Do kina sobie z żoną poszliśmy na film francuski. Miał być lepszy, ale i tak nie był zły. Ostatnim filmem w kinie, który wzbudził we mnie szczerą falę uniesienia, to był chyba „Dżango”… Dawno to już było. No, może jeszcze „Wilk z Łolstrit” był ok. Przez szacunek dla człowieka „Widmo” też, ale tak serio i bezapelacyjnie to tylko „Dżango”. A ten „Lolo”, co go widzieliśmy, to spoko był, jednakowoż bez dzikiego zachwytu.

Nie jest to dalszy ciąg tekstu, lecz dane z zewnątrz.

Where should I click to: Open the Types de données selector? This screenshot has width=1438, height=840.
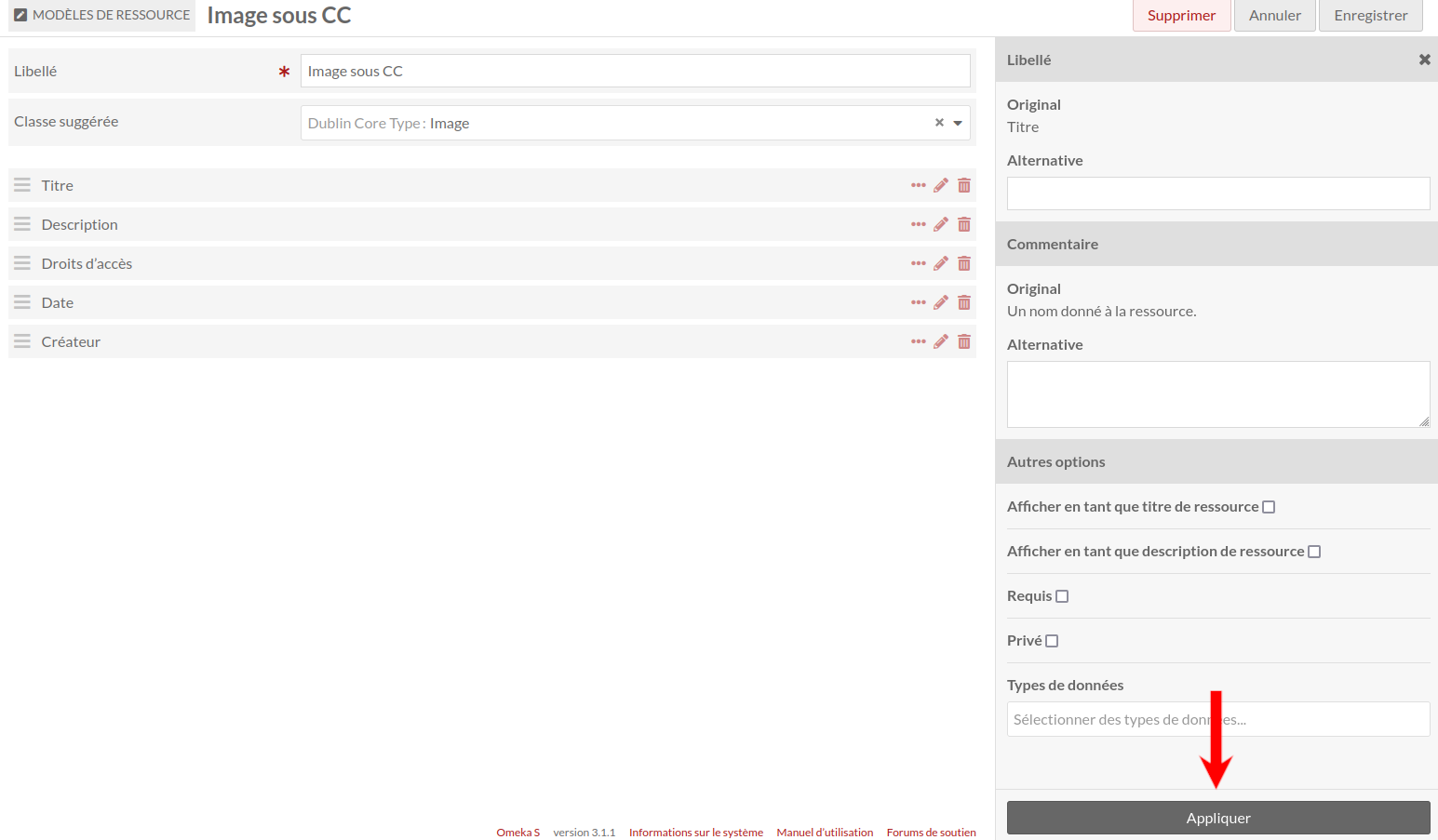1218,719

Ogólnie lato jest. Myślałem, że jak Młodego nie będzie, to się zbiorę w sobie i codziennie będę pędem przemierzał miasto, ale jakoś nie wystartowałem. A to zakupy trzeba zrobić, a to zupełnie się nie chce, a to zakupy trzeba zrobić i zupełnie się nie chce, a to do kina się idzie, a to sam już nie wiem co… Pewnie się nie chce… Wczoraj się chciało i choć duszno było, to zdążyłem jeszcze przed finałem wrócić i wziąć zimną kąpiel, która pomaga w walce z mikrourazami. Na makrourazy sposobu nie ma, o czym wczoraj na boisku przekonał się Łonałdo, a także – poza boiskiem - królobójca (obcięta dłoń), ruda dziwka („mięsny jeż” by Jofrej - wersja dla dorosłych), jeden taki niemiły pan, co chciał smoka (dostał do potrzymania, ale nie utrzymał), dwóch innych panów (poprosili trzeciego kolegę o zabicie pani Deneris T., a on - w odpowiedzi na tę prośbę - wyraźnie odciął im głowy, po jednej każdemu). Zatem reasumując: lepiej pobiegać niż dać się zabić czy poharatać, tudzież nabawić naciągnięcia pierwszego stopnia wewnętrznego więzadła w lewym kolanie. Piłka nożna jest niebezpieczna, równie niebezpieczna, jak… Tak… Łonałdo! Trzymaj się! I pamiętaj, że zwolnienie z wuefu, to nie może być wymówka! Trzeba wstać, przezwyciężyć impas, trzeba być zwycięzcą! Powodzenia!

Tak. Minął tydzień bezsynowia. Zostały jeszcze dwa i pół, a potem to już tylko bezhołowie i kanikuła. Pakowanie się i wyjazd. O ile oczywiście nie wydarzy się nic złegonieprzewidywalnego, a tego przecież wiedzieć nie można, nim się nie wydarzy. Czekając zatem na brak wydarzeń wyglądam nadejścia sierpnia i pozdrawiam z kronikarskiego obowiązku.